Play SOLO If: You Enjoy Story
If you’re one of many gamers out there that needs a story to carry you through to end game, you may just be in luck. Swords of Legends Online doesn’t skimp on the story in the slightest. In fact, if anything, SOLO could take the concept of story a little too far! In addition to the main story quest, instances with special story aspects, and side quests that aim to flesh out the world, SOLO also employs vast biographies that you’ll sometimes have to dive into.
During the beta, translations and voiceovers are still a work in progress, but the sheer amount of cutscenes, associated lore and quest text should be more than enough to keep even the biggest story aficionados busy for dozens of hours. For those that aren’t as interested in the story aspects of the game, you’re in luck too, as just about every cutscene can be skipped!
Don’t Play SOLO If: You’re Not a Fan of Complicated Menus and UI
In some games, the User Interface feels like an afterthought. In this case, it would be a disservice to say that SOLO didn’t think through their UI, but with the plethora of menus to sift through to achieve even some basic goals, they certainly could have made it a little easier. Some features, like equipping gear that’s better than what you have when you obtain it, is fairly simple just by clicking the pop-up notification. Other features, like slotting a pet, upgrading it, looking at its skills and upgrading those, are a series of features on separate menus that requires a lot of explanation. The menu options are plentiful in SOLO, and you’ll have to take the time to hop through dozens of them alongside many with additional tabs, so if menus aren’t your thing, you may find yourself in some unfamiliar territory here.

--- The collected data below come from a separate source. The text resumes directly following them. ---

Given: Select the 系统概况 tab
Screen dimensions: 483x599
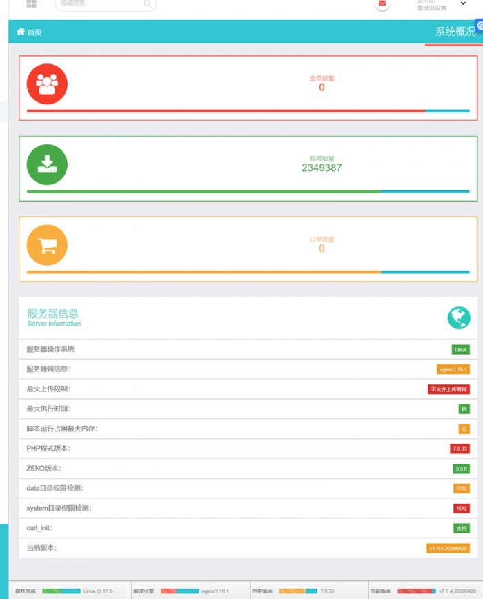Looking at the screenshot, I should click(454, 32).
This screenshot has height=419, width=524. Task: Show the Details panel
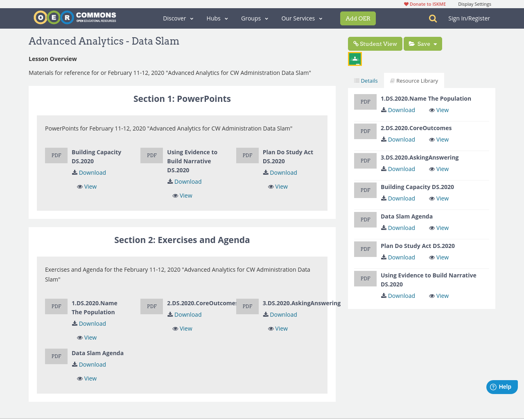[x=366, y=80]
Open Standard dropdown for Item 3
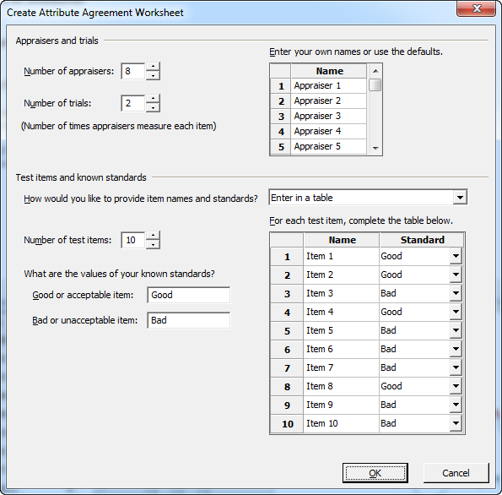The width and height of the screenshot is (502, 495). (x=456, y=293)
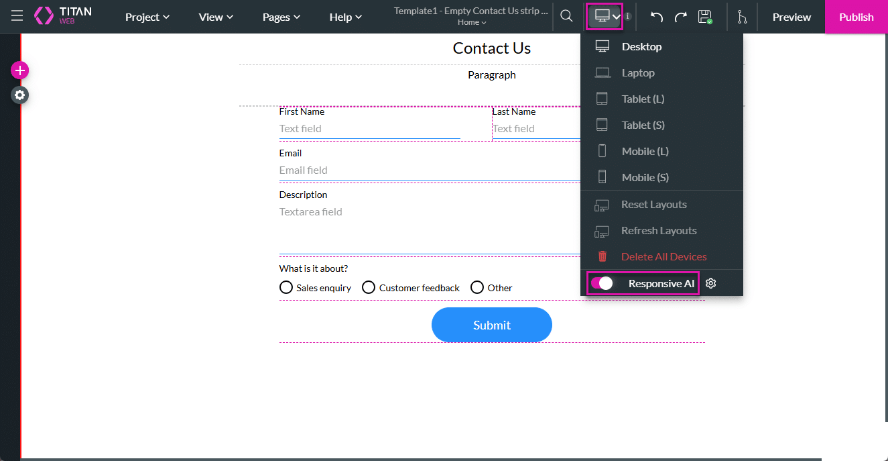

If you really want to delve into the intricacies of the UI itself, there’s a feature that lets you do just that. You can choose to position every piece of the UI that clouds your screen, and barring that you know what each piece of the UI does, it could be a fantastic characteristic to the UI. The problem is, just looking at the number of UI options at your screen at one time, it’s a little intimidating to screw around with the 40+ UI elements in hopes to make the interface better.

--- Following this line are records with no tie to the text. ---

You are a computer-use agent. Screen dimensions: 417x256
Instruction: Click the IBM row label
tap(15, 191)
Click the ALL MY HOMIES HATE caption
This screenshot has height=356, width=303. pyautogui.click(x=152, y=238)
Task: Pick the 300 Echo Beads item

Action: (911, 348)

Play SOLO If: You Like Specialized Classes
If you’re an MMO veteran and really love playing a particular archetype, SOLO will likely have you covered. The six classes, the Reaper, the Berserker, the Spellsword, the Bard, the Summoner and the Spearmaster, each have 2 subclasses that can further differentiate your character from others of the same class. For example, if you choose a reaper, you can be an Assassin, dabbling in stealth attacks and high damage, or you can be an Occultist, which provides support to your teammates through your own sacrifices.
From there, you’ll acquire Astral Essence, and build your constellation, which branches off in different directions, thereby specializing you even further. Whether you’re looking to be a tank, healer, or a variety of DPS types, SOLO has quite a few options to choose from.

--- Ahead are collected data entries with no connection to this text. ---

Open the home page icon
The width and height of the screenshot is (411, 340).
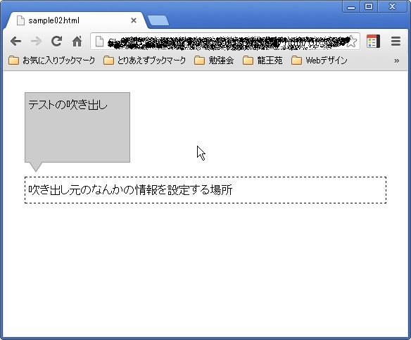point(77,41)
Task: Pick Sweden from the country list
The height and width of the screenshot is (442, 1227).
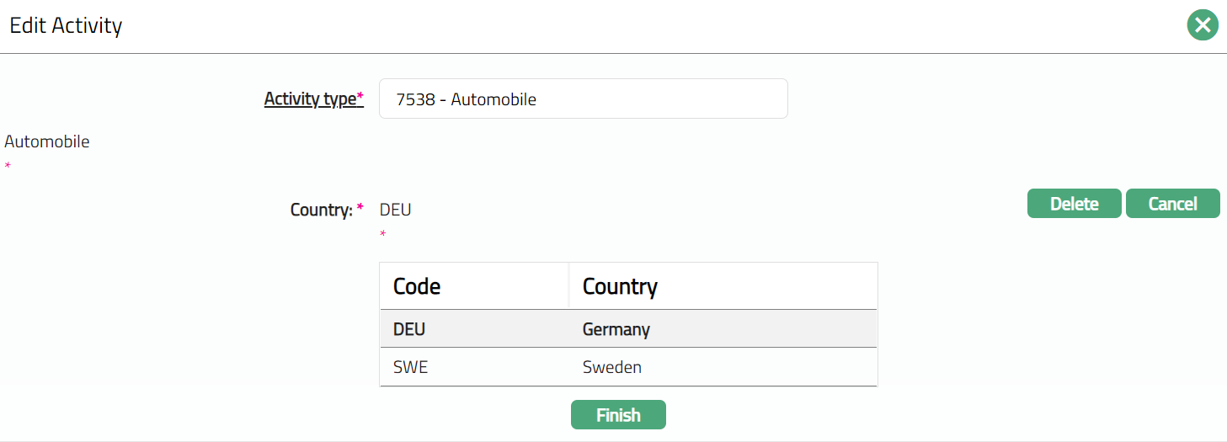Action: [x=612, y=367]
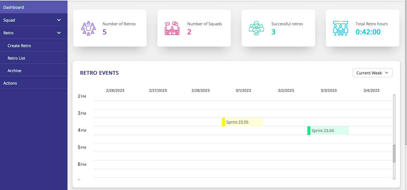Click the Number of Squads meeting icon

[x=173, y=28]
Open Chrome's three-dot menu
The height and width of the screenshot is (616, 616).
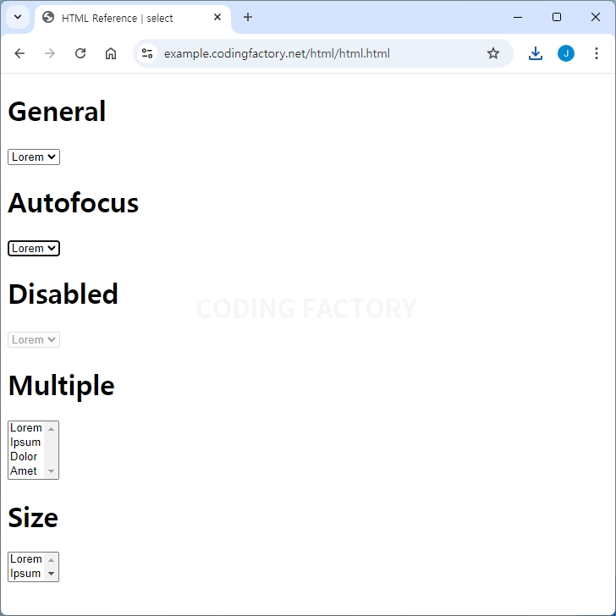click(x=597, y=53)
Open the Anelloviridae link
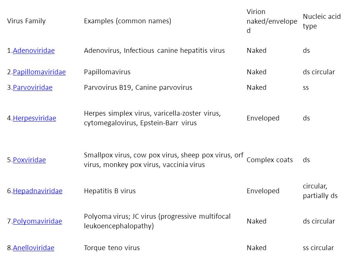Screen dimensions: 355x266 coord(34,248)

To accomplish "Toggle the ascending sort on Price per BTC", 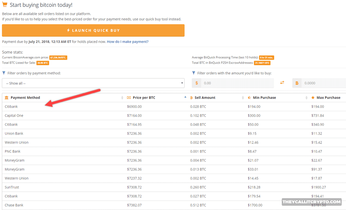I will coord(185,97).
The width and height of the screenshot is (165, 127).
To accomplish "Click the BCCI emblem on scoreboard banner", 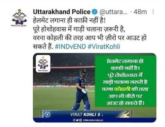I will click(48, 115).
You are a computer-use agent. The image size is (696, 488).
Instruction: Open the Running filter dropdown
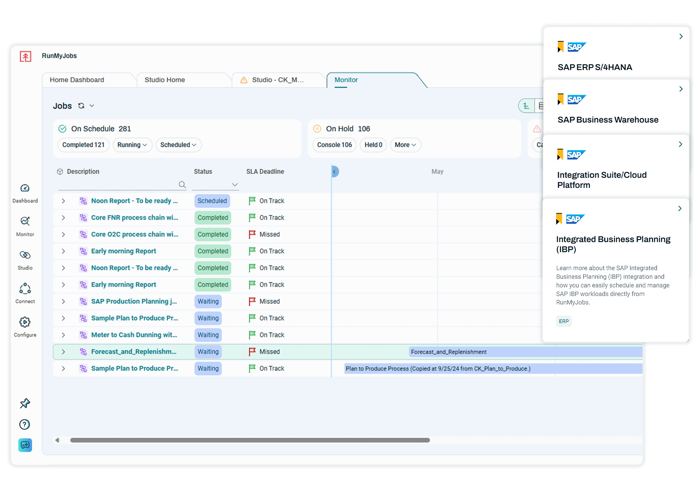click(x=132, y=145)
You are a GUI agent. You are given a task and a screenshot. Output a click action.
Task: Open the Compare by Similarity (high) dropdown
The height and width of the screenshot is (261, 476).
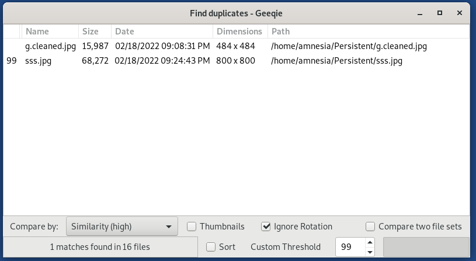coord(121,227)
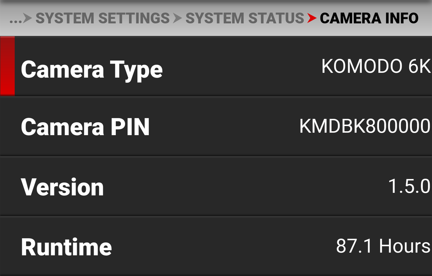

Don’t Play SOLO If: You Like a Streamlined Experience
The new player experience in SOLO is generally a good one. You learn the basics, as they are taught to you, and for the first 10 or so levels, you start to get into the swing of combat, questing, and gearing up. Then, somewhere, things start to take a turn, and you may find that quests start to dry up, you’ve gotten lost somewhere along the way, or you feel like you’re just missing something. No doubt, it’s because SOLO isn’t quite as streamlined as it could be.
A great example of this is when you hit your first instance. Upon completing the instance, you have to finalize the mission by going into the menu to obtain your rewards before you can move forward. As simplistic as this sounds, it wasn’t obvious that you needed to do that. Later on, you’ll follow your main mission to a point where you might find that you no longer see a “main mission” in your journal. You’ll have to hop into your menu and figure out what you need to do to progress. Do you need to do a Biography Tutorial? In a more streamlined approach, all of this would be at your grasp without having to run a tutorial or run through your quest page. As SOLO is still in closed beta, this could surely change, but if it doesn’t, expect a few hiccups during your adventure.